- WHAT THE TASK REQUIRES
This exercise calls for an exact transcription. Set down every record below.

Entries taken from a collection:
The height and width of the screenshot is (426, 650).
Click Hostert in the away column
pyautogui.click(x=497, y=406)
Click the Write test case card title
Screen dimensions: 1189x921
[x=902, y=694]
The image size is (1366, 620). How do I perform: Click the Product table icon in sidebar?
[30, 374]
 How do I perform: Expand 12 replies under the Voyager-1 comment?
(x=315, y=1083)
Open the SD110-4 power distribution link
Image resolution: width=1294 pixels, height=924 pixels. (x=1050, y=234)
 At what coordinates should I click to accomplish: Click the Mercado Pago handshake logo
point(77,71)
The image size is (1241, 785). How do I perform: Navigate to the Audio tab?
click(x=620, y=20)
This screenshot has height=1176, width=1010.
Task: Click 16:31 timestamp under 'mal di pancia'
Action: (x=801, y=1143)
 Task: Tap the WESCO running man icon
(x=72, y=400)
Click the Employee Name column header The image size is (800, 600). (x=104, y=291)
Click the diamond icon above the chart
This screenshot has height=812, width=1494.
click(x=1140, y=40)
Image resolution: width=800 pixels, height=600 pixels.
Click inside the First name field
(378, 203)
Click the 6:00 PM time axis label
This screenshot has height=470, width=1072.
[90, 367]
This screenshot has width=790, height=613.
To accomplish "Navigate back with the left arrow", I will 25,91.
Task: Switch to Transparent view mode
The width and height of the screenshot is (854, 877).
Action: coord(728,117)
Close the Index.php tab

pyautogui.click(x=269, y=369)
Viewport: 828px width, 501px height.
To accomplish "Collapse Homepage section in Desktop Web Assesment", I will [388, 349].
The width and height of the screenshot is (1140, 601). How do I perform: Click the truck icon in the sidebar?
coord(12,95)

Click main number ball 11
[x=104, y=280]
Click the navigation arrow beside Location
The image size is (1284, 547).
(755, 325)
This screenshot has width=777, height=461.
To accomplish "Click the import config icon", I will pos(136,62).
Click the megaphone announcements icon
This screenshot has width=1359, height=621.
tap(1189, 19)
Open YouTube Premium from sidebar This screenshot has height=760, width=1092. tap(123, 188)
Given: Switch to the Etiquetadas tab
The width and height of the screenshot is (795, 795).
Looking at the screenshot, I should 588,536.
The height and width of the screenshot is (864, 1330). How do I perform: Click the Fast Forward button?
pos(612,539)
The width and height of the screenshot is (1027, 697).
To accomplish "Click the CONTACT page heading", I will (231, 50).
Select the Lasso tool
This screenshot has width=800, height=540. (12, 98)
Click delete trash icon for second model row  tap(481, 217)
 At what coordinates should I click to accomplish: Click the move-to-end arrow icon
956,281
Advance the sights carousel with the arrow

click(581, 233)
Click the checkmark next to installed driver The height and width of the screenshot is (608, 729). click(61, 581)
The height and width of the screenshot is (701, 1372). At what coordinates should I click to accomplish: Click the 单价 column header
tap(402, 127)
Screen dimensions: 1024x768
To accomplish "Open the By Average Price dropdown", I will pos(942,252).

- TASK SOLUTION
The height and width of the screenshot is (426, 650).
Click Hostert in the away column
pyautogui.click(x=497, y=406)
Click the Write test case card title
Screen dimensions: 1189x921
[x=902, y=694]
The image size is (1366, 620). How do I perform: Click the Product table icon in sidebar?
[30, 374]
 How do I perform: Expand 12 replies under the Voyager-1 comment?
(x=315, y=1083)
Open the SD110-4 power distribution link
Image resolution: width=1294 pixels, height=924 pixels. (x=1050, y=234)
 At what coordinates should I click to accomplish: Click the Mercado Pago handshake logo
point(77,71)
The image size is (1241, 785). How do I perform: Navigate to the Audio tab?
click(x=620, y=20)
This screenshot has height=1176, width=1010.
Task: Click 16:31 timestamp under 'mal di pancia'
Action: (x=801, y=1143)
 Task: Tap the WESCO running man icon
(x=72, y=400)
Click the Employee Name column header The image size is (800, 600). (x=104, y=291)
Click the diamond icon above the chart
This screenshot has height=812, width=1494.
click(x=1140, y=40)
Image resolution: width=800 pixels, height=600 pixels.
Click inside the First name field
(378, 203)
Click the 6:00 PM time axis label
This screenshot has height=470, width=1072.
[90, 367]
This screenshot has width=790, height=613.
To accomplish "Navigate back with the left arrow", I will 25,91.
Task: Switch to Transparent view mode
The width and height of the screenshot is (854, 877).
Action: coord(728,117)
Close the Index.php tab

pyautogui.click(x=269, y=369)
Viewport: 828px width, 501px height.
To accomplish "Collapse Homepage section in Desktop Web Assesment", I will [388, 349].
The width and height of the screenshot is (1140, 601). How do I perform: Click the truck icon in the sidebar?
coord(12,95)

Click main number ball 11
[x=104, y=280]
Click the navigation arrow beside Location
The image size is (1284, 547).
(755, 325)
This screenshot has width=777, height=461.
To accomplish "Click the import config icon", I will pos(136,62).
Click the megaphone announcements icon
This screenshot has width=1359, height=621.
tap(1189, 19)
Open YouTube Premium from sidebar This screenshot has height=760, width=1092. tap(123, 188)
Given: Switch to the Etiquetadas tab
The width and height of the screenshot is (795, 795).
Looking at the screenshot, I should 588,536.
The height and width of the screenshot is (864, 1330). How do I perform: Click the Fast Forward button?
pos(612,539)
The width and height of the screenshot is (1027, 697).
To accomplish "Click the CONTACT page heading", I will (231, 50).
Select the Lasso tool
This screenshot has width=800, height=540. (12, 98)
Click delete trash icon for second model row  tap(481, 217)
 At what coordinates should I click to accomplish: Click the move-to-end arrow icon
956,281
Advance the sights carousel with the arrow

click(581, 233)
Click the checkmark next to installed driver The height and width of the screenshot is (608, 729). click(61, 581)
The height and width of the screenshot is (701, 1372). At what coordinates should I click to accomplish: Click the 单价 column header
tap(402, 127)
Screen dimensions: 1024x768
To accomplish "Open the By Average Price dropdown", I will pos(942,252).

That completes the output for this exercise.